Mówiła, że z samej zaliczki na KPO Polskę ominęło nas 4,6 mld euro.

"Opozycja znalazła sobie wroga w ministrze Ziobrze"

Podczas debaty nad wnioskiem o wotum nieufności wobec ministra sprawiedliwości wystąpił premier Mateusz Morawiecki. - Polska potrzebuje dziś jedności; mamy wroga zewnętrznego, który zaatakował naszego sąsiada, a opozycja szuka wroga wewnętrznego; znalazła sobie wroga w ministrze Ziobrze - powiedział szef rządu. Przypominał swoją niedawną wizytę w Davos na Światowym Forum Ekonomicznym. Wskazywał, że Polska była tam chwalona, podczas gdy polska opozycja przekonuje, że "Polska jest oderwana od Europy i ma słabe wyniki gospodarcze".

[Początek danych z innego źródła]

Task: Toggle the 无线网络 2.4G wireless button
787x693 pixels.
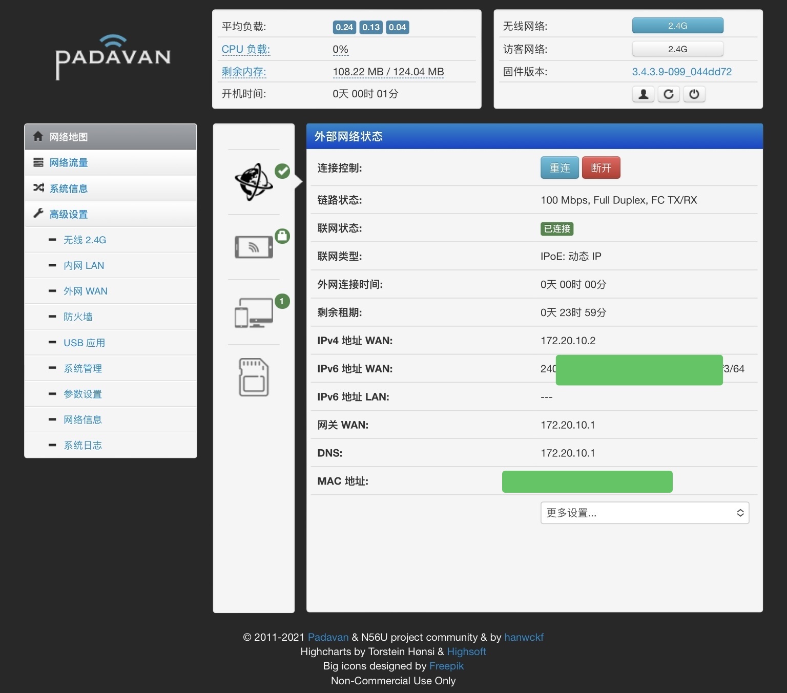Action: (677, 26)
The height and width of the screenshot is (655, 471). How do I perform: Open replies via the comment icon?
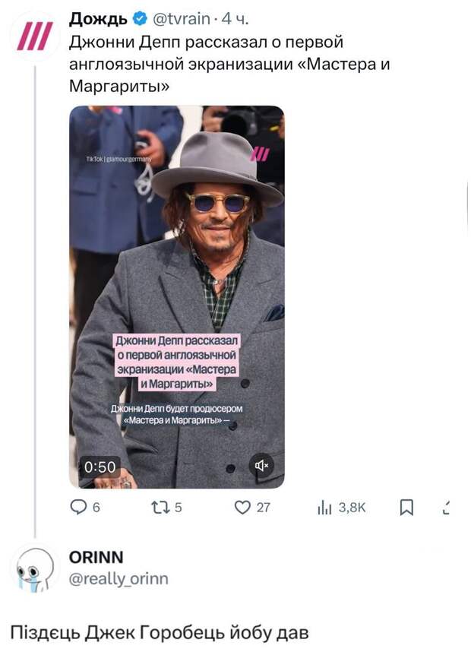point(78,508)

Morawiecki przyznał, że wstydzi się za polską opozycję, która - według niego - przedstawia polską rzeczywistość w krzywym zwierciadle, "sączy propagandę i nieprawdę". - Zamiast szukać w sobie pewnych pokładów zgody, staracie się cały czas donosić do Brukseli - mówił Mateusz Morawiecki, zwracając się do posłów opozycji.

Morawiecki powiedział, że były premier, szef PO Donald Tusk "nie przepada za Ziobrą". - Ale dziwi mnie to, że dużo bardziej czułe słowa potrafił sobie znaleźć wobec prezydenta Putina niż wobec ministra sprawiedliwości, ministra rządu Rzeczypospolitej Polskiej - powiedział Morawiecki. - Czy wam nie wstyd? Tusk i Putin? - dodał.

- Dzisiaj rzeczywiście sytuacja naszej ojczyzny wobec wroga zewnętrznego jest wyjątkowa i wy - zamiast szukać w sobie pewnych pokładów zgody, staracie się cały czas donosić do Brukseli - powiedział. - Kiedy my walczymy, żeby sankcje na Rosję były jak najbardziej miażdżące, to wy ubiegacie się o sankcje przeciwko Polsce. Hańba - dodał.

Premier stwierdził, że w wielu rezolucjach przeciwko Polsce głosowali w Parlamencie Europejskim przedstawiciele PO. - Odrzućcie to krzywe zwierciadło, odrzućcie ten kłam, odrzućcie te manipulacje, którymi się ciągle posługujecie - mówił Morawiecki. - Dzisiaj widzimy wyraźnie, że idziemy coraz lepszą drogą, jeśli chodzi zarówno o zdolność do absorpcji środków unijnych, o jak najniższy poziom korupcji, co jest doceniane i w Komisji Europejskiej - powiedział i dodał, że w czasach poprzednich rządów te wskaźniki były gorsze.

- Polska potrzebuje dzisiaj jedności i spójności, ponieważ jesteśmy w wyjątkowym czasie. Mamy wroga zewnętrznego, który zaatakował naszego sąsiada, a wy szukacie wroga wewnętrznego. Dzisiaj znaleźliście sobie wroga w ministrze Ziobrze. A jedynym wrogiem - jak doskonale wiecie - jest wróg na Kremlu. To jest wróg, który chce zagarnąć również naszą wolność, niepodległość i znowu wpędzić nas w niewolę - powiedział premier, zwracając się do polityków opozycji.